Jacob Lucas gehört zu den Schülern, die recht schnell das Gespräch mit Hans-Peter Dreß gesucht haben. Der Brief sei teilweise unglücklich formuliert, sagt der 17-Jährige. „Wenn ein Brief aufklären soll, dann müssen alle Problematiken angesprochen werden“, meint Jacob. Damit bezieht er sich auf die Beschreibung des Spieles „Fortnite“. Das Schreiben würde nicht vor dem größten Problem warnen, der Ausbeutung.

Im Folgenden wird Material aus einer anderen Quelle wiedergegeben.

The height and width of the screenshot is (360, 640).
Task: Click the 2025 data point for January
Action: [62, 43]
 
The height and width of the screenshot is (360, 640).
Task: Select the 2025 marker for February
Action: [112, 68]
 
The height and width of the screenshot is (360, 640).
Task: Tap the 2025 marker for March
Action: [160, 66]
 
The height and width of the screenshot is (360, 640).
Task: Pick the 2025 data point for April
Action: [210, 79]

Das Spiel sei zwar kostenlos, aber dennoch könnte insbesondere jungen Schülern „das Geld aus der Tasche gezogen werden“. In dem Spiel hätten sie die Möglichkeit, das Aussehen ihrer Charaktere zu verändern, indem sie echtes Geld investieren.

Ballerspiel-Debatte

Jacob wollte erst eigentlich nicht die altbekannte Ballerspiel-Debatte anfangen, ob solche Programme gewalttätig machen oder nicht. Aber trotzdem entstand im Schulleiter-Büro eine leidenschaftliche Diskussion zwischen ihm und Dreß. Der Schüler findet, dass das Spielziel in dem Elternbrief zu einseitig dargestellt werde. „Der Fokus liegt nicht auf dem Töten. Es geht darum, taktisch zu gewinnen und eine Strategie zu entwickeln, mit der man sich den verschiedenen Situationen anpasst“, sagt er. Außerdem würde es in fast jedem anderen Spiel ja auch darum gehen, den Gegner zu besiegen oder zu töten. Jacob will aber noch einmal betonen, dass er und sein Freund Emrah selbst keine „Fortnite“-Fans sind.

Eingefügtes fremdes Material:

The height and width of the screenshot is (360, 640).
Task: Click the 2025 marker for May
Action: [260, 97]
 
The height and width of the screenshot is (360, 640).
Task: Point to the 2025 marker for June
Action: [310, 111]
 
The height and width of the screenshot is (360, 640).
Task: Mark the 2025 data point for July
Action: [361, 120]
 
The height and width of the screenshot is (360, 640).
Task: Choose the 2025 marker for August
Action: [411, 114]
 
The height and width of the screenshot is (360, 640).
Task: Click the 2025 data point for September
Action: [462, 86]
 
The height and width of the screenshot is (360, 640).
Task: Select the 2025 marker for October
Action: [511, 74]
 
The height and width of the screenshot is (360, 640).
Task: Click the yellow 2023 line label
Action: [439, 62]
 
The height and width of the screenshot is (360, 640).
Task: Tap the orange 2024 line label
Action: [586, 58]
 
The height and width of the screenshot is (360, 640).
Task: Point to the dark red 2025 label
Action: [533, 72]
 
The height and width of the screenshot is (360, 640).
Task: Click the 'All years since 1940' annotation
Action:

Jasmin Schulz, die seit drei Jahren in der Schülervertretung (SV) ist, findet den Brief trotz der kleinen Fehler gut. So würden Eltern aufgeklärt werden, was ihre Kinder im Internet treiben und könnten mehr darauf achten. „Manche Eltern ruhen sich aus und sehen die Schule in der Pflicht, Aufklärungs- und Erziehungsarbeit zu leisten“, sagt die 17-Jährige. Das sei aber ein ziemlich wichtiger Teil, der zu Hause geleistet werden müsse, auch wenn es für die Eltern unangenehm und ernst werden könnte.

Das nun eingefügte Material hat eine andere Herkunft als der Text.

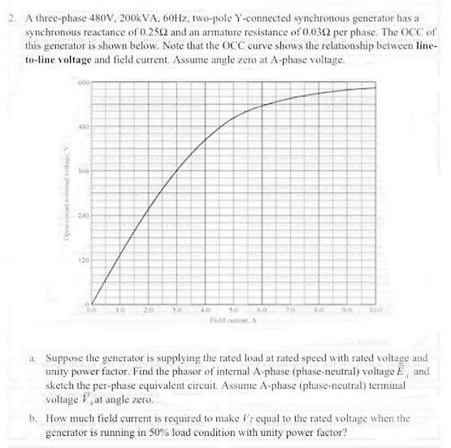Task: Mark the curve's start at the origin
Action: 92,303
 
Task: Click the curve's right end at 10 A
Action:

WhatsApp auch zum kontaktieren der Lehrer

Ihre Freundin Stina Ackermann, ebenfalls Mitglied der SV, geht noch einmal auf „WhatsApp“ ein, nachdem viel über „Fortnite“ diskutiert wurde. Früher hätten sie oft über den Messenger mit ihren Lehrern kommuniziert, beispielsweise, wenn sie auf Klassenfahrt waren. Nach den neuen Datenschutzrichtlinien sei das aber nicht mehr erlaubt. Die 16-Jährige erzählt, dass auch bei ihr im Klassenchat nicht nur über Hausaufgaben gesprochen wurde. „Es wurde viel Schwachsinn verbreitet. In unteren Klassen kommt das jetzt bestimmt öfter vor, weil „WhatsApp“ noch beliebter ist“, vermutet sie. Deswegen findet sie es gut, dass in dem Brief explizit auf den Messenger eingegangen werde, damit die Eltern das Gespräch mit ihren Kindern suchen. Emrah Acar ist sich aber unsicher, ob ein Elternbrief daran viel ändern könne. „Oft geben Kinder den Brief ab und Eltern unterschreiben nur schnell. Die Wenigsten lesen ihn richtig“, glaubt der 16-Jährige. Sein Freund Jacob stellt daraufhin die Frage, ob es notwendig sei, solch einen Brief auch noch in höheren Klassen zu verteilen. Er und seine Mutter sind der Ansicht, dass es ab etwa 14 Jahren selbstverständlich sein sollte, sich den Gefahren des Internets bewusst zu sein. „Mit einem Elternbrief ist nicht die Welt geändert, aber ein Schritt in die richtige Richtung ist er auf jeden Fall“, sagt er abschließend. Diesen Satz können auch die anderen drei Schüler so unterschreiben.